Grazie al consistente rafforzamento produttivo di Italia e Germania, la concentrazione del fatturato nei primi 5 paesi è aumentata nel periodo, salendo dal 73.6% al 79%. Nel periodo 2011-’20, il 30% della crescita del fatturato è stata realizzata dalle imprese operanti in Italia (1.2 miliardi su 4 miliardi di crescita cumulata complessiva). Fra i "Big" in aumento significativo anche la produzione della Germania, seconda solo all’Italia, con un fatturato aggiuntivo di 1 miliardo di euro nel periodo, seguita dallaFrancia (+730 milioni).


In forte sviluppo la produzione della Spagna, che partiva da livelli più contenuti all’iniziodello scorso decennio (+330 milioni di euro). E’ proseguita la ricomposizione fra i paesi minori: in calo soprattutto Austria e Svizzera, a fronte di forti aumenti per Polonia, Belgio, Portogallo, Olanda e Croazia (ma su livelli di fatturato decisamente inferiori).

Sono stati inoltre presentati i risultati di un'indagine Prometeia-Farmindustria con la somministrazione di un questionario alle aziende del Gruppo Cdmo-Specialisti della Manifattura Farmaceutica, con l’obiettivo di aggiornare al 2022 le principali grandezze del comparto (fatturato, mercati serviti, tipologie di clienti, addetti e investimenti), al fine di dare continuità alle tendenze di medio-lungo periodo rilevate su queste dimensioni nelle precedenti edizioni dell’Indagine.

Nel periodo 2020-2022 il fatturato del Cdmo in Italia è aumentato ad un ritmo del 12.5% medio annuo (150% nel complesso del periodo).
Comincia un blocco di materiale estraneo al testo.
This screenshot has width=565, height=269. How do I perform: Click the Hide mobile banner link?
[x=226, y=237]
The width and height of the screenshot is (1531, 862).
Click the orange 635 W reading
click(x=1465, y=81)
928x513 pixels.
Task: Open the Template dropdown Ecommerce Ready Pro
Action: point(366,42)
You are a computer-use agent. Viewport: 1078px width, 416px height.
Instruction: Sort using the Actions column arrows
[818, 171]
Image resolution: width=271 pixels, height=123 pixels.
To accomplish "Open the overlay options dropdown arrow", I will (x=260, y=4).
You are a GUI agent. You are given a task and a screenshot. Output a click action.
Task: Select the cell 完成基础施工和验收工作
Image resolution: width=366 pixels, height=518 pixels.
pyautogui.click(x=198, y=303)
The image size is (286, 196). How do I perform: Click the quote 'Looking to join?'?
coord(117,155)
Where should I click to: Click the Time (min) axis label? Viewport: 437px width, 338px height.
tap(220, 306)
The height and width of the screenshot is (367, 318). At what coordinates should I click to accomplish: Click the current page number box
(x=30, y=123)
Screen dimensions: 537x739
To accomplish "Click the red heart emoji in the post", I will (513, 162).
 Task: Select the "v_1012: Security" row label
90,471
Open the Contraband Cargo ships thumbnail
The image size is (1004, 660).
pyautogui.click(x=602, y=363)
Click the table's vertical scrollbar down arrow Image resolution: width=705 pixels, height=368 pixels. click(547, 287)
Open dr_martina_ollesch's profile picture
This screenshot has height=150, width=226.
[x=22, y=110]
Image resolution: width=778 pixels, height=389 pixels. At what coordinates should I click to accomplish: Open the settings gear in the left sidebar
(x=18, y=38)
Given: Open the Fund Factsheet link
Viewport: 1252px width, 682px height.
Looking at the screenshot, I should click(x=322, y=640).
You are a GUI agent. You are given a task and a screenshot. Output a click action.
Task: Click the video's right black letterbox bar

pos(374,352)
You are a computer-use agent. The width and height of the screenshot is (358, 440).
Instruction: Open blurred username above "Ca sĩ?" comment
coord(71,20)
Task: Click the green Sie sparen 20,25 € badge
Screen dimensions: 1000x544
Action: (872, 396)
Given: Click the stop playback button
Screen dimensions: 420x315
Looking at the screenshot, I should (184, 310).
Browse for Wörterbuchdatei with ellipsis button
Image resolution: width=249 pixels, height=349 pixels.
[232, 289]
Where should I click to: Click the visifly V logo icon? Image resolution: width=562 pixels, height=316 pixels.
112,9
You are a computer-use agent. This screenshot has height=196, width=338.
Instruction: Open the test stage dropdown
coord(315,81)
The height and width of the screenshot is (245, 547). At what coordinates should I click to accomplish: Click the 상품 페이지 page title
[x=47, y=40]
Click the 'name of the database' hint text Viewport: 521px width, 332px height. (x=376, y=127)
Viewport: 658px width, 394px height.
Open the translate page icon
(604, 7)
Un ritmo definito come "nettamente più dinamico" della media manifatturiera (pari al 3.8% medio annuo nel medesimo periodo).

I risultati dell’ultima Indagine Farmindustria- Prometeia confermano il trend di forte crescita delle produzioni alta attività e biologico, la cui quota, pari al 5% nel 2010, si è attestata su livelli dell’ordine del 20% nell’ultimo biennio di rilevazione. L’ultimo biennio ha visto anche rafforzarsi nuovamente le produzioni iniettabili, tornate a rappresentare oltre la metà del fatturato totale (quota in linea a quella del 2010 e nettamente superiore al 44% del 2019). Le produzioni non iniettabili riducono la propria quota, che scende al 27% dall’oltre il 40% del 2010, ma comunque aumentano anch’esse in valore.

Ai mercati esteri è stato destinato oltre l’80% del fatturato dei Cdmo attivi in Italia nell’ultimo biennio, dato che testimonia la competitività del comparto. Usa, Giappone, UK e Ue27 assorbono il 75% delle esportazioni, un dato in aumento rispetto al 71% del 2020.

Gli investimenti, in fortissima accelerazione nel 2021 (+56%) si confermano elevati anche nel 2022. Dominano gli investimenti in linee produttive, con una forte crescita soprattutto dei nuovi impianti, la cui quota sul totale sale al 54% nel biennio 2021-’22, dal 40% del 2019. Emerge, anche nell’ultimo triennio di rilevazione, la maggiore propensione a investire dei CDMO rispetto alla media manifatturiera (più che doppia, con un picco nel 2021 quando il rapporto Cdmo:Manifattura ha sfiorato il 3:1).

Si rafforza ulteriormente, infine, la quota di vendite diretta alle multinazionali estere, ormai stabilmente superiore all’80% (era il 60% nel 2019). Questo dato conferma la capacità competitiva dei Cdmo attivi in Italia, che si affermano come partner strategici delle grandi aziende multinazionali.